What Kind of Survivalist are You?

Original Article

multicam-camo-survivalist
Generally speaking, there is mostly only one stereotype for a ‘survivalist’ or ‘prepper’ out there in the mainstream. Most of the general public think of a survivalist or prepper as one or some of the following…
A gun ‘nut’


Someone who hates the government and is ready to do ‘battle’

Someone who desires to be alone or to only be with their ‘own kind’

Someone who believes the end-of-the-world is eminent

A hoarder of food and supplies

A delusional crackpot

A religious extremest

A misfit of society
As in all walks of life, there are all types of folks. Sure, there are those that fit into one or some of the categorical stereotypes. I have lived long enough to learn that there are an amazing number of differing mindsets.
People are a product of many influences… their parents, their upbringing, their own life experiences of both good and bad, their jobs, their friends, their enemies, their exposure to the marketing machine of ‘the system’, their conviction to their own beliefs, on and on… The point being that someone cannot or should not be stereotyped because of one or a few traits that others may see in them. The real ‘them’ may be quite different from what you may think.

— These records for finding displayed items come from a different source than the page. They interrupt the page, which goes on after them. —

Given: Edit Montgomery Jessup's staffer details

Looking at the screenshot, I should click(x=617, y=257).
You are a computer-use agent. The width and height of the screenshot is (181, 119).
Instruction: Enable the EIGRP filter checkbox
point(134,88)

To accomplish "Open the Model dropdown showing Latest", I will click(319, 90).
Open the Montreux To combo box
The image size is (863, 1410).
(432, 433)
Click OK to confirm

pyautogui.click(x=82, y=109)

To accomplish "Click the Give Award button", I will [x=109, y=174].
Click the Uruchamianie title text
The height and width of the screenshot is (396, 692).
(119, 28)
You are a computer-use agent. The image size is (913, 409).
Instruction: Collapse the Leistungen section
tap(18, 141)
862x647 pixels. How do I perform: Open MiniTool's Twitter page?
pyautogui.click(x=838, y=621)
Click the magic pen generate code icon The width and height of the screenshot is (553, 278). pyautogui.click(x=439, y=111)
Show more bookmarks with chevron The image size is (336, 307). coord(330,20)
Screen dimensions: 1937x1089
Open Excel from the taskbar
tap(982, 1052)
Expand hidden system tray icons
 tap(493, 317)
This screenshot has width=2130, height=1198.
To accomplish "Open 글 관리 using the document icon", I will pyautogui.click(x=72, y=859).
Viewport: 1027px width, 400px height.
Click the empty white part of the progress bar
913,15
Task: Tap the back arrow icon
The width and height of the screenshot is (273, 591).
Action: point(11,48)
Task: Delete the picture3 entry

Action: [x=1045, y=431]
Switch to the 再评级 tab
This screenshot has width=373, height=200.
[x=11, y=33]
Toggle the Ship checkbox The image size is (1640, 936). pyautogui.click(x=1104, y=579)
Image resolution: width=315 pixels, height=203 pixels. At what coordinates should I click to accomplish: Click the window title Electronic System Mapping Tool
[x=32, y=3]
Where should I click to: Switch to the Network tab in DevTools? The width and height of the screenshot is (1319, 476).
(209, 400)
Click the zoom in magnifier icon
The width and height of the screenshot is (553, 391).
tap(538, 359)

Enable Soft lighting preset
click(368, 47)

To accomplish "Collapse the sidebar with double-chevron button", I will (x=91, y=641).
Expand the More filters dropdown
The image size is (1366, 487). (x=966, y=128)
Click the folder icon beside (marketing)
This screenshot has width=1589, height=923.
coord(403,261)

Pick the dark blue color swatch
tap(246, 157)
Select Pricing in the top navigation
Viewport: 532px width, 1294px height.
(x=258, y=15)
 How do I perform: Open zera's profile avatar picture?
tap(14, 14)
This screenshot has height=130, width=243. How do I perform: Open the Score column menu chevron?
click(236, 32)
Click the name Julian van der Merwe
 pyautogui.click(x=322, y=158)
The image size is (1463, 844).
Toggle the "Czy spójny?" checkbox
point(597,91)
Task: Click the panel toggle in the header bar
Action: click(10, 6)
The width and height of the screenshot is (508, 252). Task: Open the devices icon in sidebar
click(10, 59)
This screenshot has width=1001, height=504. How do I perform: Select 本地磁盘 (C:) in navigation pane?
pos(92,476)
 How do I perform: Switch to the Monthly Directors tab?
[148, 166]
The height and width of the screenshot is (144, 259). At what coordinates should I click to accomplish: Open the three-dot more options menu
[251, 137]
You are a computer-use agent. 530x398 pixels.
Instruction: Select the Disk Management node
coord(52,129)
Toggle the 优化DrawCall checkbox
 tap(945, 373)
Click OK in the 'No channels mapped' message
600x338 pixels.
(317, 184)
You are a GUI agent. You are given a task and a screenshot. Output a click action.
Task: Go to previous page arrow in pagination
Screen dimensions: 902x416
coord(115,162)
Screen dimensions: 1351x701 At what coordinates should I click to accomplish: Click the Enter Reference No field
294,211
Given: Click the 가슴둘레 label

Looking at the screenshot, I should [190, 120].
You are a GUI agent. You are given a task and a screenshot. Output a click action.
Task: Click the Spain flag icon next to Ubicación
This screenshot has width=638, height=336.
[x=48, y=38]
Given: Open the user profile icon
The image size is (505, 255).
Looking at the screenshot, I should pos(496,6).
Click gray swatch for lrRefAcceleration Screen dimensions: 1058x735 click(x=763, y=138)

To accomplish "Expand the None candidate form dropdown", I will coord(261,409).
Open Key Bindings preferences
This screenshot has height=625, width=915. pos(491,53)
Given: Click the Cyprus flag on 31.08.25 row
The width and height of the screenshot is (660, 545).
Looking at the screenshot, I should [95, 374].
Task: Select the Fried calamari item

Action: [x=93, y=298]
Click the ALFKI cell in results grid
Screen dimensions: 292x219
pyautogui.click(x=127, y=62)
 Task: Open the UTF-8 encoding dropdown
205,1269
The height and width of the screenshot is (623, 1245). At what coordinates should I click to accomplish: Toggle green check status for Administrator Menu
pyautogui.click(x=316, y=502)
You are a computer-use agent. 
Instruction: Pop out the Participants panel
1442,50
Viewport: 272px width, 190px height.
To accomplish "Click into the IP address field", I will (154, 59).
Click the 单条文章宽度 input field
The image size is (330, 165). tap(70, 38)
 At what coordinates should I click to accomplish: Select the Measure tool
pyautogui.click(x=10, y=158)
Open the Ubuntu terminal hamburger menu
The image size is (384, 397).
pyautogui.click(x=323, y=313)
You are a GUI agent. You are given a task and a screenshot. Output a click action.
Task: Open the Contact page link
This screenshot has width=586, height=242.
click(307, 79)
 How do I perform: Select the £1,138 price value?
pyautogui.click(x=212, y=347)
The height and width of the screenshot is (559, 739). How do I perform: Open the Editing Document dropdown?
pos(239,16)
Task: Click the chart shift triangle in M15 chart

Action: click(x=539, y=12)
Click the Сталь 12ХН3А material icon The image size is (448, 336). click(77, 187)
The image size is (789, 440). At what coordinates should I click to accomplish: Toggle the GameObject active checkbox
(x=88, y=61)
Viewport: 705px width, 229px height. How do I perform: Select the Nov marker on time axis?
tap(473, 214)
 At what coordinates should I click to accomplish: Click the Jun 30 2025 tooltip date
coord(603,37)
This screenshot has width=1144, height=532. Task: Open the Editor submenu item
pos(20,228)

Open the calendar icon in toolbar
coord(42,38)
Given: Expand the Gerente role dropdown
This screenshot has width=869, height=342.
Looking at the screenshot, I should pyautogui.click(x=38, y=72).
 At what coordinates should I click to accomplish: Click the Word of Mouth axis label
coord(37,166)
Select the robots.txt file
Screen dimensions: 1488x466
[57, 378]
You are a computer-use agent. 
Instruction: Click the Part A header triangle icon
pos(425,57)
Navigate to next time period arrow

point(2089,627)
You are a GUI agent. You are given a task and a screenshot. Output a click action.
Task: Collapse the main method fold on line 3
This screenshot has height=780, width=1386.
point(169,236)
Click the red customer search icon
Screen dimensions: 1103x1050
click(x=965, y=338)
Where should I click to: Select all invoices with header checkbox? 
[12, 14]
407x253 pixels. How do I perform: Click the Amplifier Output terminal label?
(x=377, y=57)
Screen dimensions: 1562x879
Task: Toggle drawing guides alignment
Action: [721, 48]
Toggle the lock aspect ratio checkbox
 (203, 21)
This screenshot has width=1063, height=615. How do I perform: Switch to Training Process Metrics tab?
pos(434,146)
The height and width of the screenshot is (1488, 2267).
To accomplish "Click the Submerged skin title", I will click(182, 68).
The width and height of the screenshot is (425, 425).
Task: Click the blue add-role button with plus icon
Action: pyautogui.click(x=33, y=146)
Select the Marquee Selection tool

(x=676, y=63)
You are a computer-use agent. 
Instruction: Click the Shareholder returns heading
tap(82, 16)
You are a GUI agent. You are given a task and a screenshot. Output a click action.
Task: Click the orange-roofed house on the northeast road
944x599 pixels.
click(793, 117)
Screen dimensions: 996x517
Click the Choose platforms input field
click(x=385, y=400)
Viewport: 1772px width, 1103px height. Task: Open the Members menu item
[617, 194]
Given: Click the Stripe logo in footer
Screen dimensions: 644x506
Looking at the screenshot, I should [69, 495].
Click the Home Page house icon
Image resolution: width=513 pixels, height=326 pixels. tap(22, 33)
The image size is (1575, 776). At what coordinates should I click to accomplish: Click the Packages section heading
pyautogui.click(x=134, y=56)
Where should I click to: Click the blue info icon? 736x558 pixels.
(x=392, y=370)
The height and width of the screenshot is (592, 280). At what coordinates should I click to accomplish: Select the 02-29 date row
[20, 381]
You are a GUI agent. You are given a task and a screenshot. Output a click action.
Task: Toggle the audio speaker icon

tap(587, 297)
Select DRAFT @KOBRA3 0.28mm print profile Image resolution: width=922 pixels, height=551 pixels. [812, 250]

Having said that, what I’m getting at is that there is not one stereotype of a survivalist or prepper. Sure, you could say that many share similar ideals, but every survivalist or prepper is different in their own way.
For example, there are those in the survivalist / prepper community that are hard core. They are really into firearms, ‘don’t tread on me’, vocal about their liberties, ready to survive in the woods with buried stashes of food, etc. That’s all fine and good. No quarrels here… However these are not necessarily ‘the’ qualifying traits of a survivalist, at least in my opinion.
There are those that consider themselves survivalists in the sense that they are determined to survive the uncertainties of today relative to the modern world that they live in. In other words, they may not have trained to survive in the woods foraging for edible wild plants, or they may not own a firearm, but they may be honing their own unique adaptability skills, building a base of food and supplies for emergency, and becoming more informed about the risks of the world they live in.
You may stereotype the last example to be more of a ‘prepper’ than a survivalist, but I disagree with that notion. Someone who is preparing or has prepared for risk and uncertainty is doing so to survive the things that may be thrown at them.
The media that I’ve seen in the mainstream, when portraying survivalists, or exemplifying them in TV shows, or interviewing them in real life, is nearly always tilted towards the extreme. This leads others to think that what they are seeing or hearing is ‘the’ typical survivalist. Well, either I’m a one-of-a-kind survivalist while all others are hard core, or the media has purposefully sought out the hard core while ignoring the numbers of preppers who ‘fit in’ with society and are privately building a base of self support and self sufficiency as they recognize that they are ultimately responsible for their own lives.
So, I encourage you to not stereotype the definition of ‘survivalist’ to the extreme. Instead, consider that there are many that are simply taking charge of their own lives and preparing themselves for uncertainty.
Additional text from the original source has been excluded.